The security team at Mozilla is looking into a flaw in its Firefox Web browser that hackers exposed at a conference in San Diego over the weekend.
In a presentation at the ToorCon hacker conference on Saturday, hackers Mischa Spiegelmock and Andrew Wbeelsoi demonstrated exploit code for a vulnerability in the way Firefox handles Javascript.
On Monday, Mozilla said it was busy investigating the flaw, and did not offer any security researchers for comment because, according to spokeswoman Mary Colvig, they were all “heads down” on the problem.

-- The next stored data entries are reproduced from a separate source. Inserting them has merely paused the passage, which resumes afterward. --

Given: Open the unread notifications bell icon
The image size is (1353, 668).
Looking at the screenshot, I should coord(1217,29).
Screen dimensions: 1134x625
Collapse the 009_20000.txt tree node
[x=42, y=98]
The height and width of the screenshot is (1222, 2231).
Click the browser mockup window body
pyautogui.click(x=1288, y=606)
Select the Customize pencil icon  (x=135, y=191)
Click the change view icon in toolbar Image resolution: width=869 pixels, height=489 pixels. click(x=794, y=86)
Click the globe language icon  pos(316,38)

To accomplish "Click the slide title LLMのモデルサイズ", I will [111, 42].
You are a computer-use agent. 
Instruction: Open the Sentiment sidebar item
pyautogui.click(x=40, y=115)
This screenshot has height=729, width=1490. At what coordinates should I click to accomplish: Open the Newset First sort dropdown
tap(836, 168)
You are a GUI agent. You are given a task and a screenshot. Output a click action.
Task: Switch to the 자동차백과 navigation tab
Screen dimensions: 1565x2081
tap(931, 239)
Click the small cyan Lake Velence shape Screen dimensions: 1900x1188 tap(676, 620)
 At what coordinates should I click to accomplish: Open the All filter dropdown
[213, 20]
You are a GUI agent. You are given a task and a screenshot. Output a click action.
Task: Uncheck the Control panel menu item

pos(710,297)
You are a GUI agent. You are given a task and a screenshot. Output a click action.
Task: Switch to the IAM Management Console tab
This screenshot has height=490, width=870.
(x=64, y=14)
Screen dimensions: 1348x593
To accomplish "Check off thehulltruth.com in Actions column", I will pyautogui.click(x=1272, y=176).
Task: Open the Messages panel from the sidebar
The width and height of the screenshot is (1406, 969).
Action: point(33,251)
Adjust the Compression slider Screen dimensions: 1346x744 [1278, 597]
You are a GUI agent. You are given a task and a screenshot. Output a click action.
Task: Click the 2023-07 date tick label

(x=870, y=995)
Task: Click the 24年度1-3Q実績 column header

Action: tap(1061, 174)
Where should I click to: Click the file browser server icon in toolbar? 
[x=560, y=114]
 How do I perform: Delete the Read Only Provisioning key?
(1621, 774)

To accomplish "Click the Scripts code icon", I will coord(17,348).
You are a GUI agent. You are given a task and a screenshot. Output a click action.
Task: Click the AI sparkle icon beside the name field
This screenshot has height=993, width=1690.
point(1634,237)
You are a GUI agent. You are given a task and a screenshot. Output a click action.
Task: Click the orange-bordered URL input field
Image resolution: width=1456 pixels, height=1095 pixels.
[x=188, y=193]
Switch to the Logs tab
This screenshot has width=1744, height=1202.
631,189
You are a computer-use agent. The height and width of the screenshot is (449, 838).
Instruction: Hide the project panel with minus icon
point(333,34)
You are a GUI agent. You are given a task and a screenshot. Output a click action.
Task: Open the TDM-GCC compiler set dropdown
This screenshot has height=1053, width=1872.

The company also said it will patch the flaw if it deems that action necessary.
The vulnerability could allow someone to execute a memory corruption attack on Firefox if a user browsed to a Web site that contained the exploit code, said Ken Dunham, director of the rapid response team at security services company iDefense, a VeriSign company.
“If you were to go to a Web site that contained the exploit code, it would fill up the available memory on the computer,” he said. This would create an environment in which an attacker could take over the computer to do something harmful, he added.
Dunham said that iDefense labs tested the exploit code, and it was “unreliable” and crashed the Firefox browser. Because of this, he does not consider the exploit to be a critical threat to Firefox. However, “someone could make some changes to the exploit code and make it more reliable,” Dunham said.
He added that there are other, more critical unpatched flaws in both Firefox and Microsoft’s Internet Explorer browser that are currently under attack by hackers.
There was no word if the flaw affected the Macintosh version of the browser.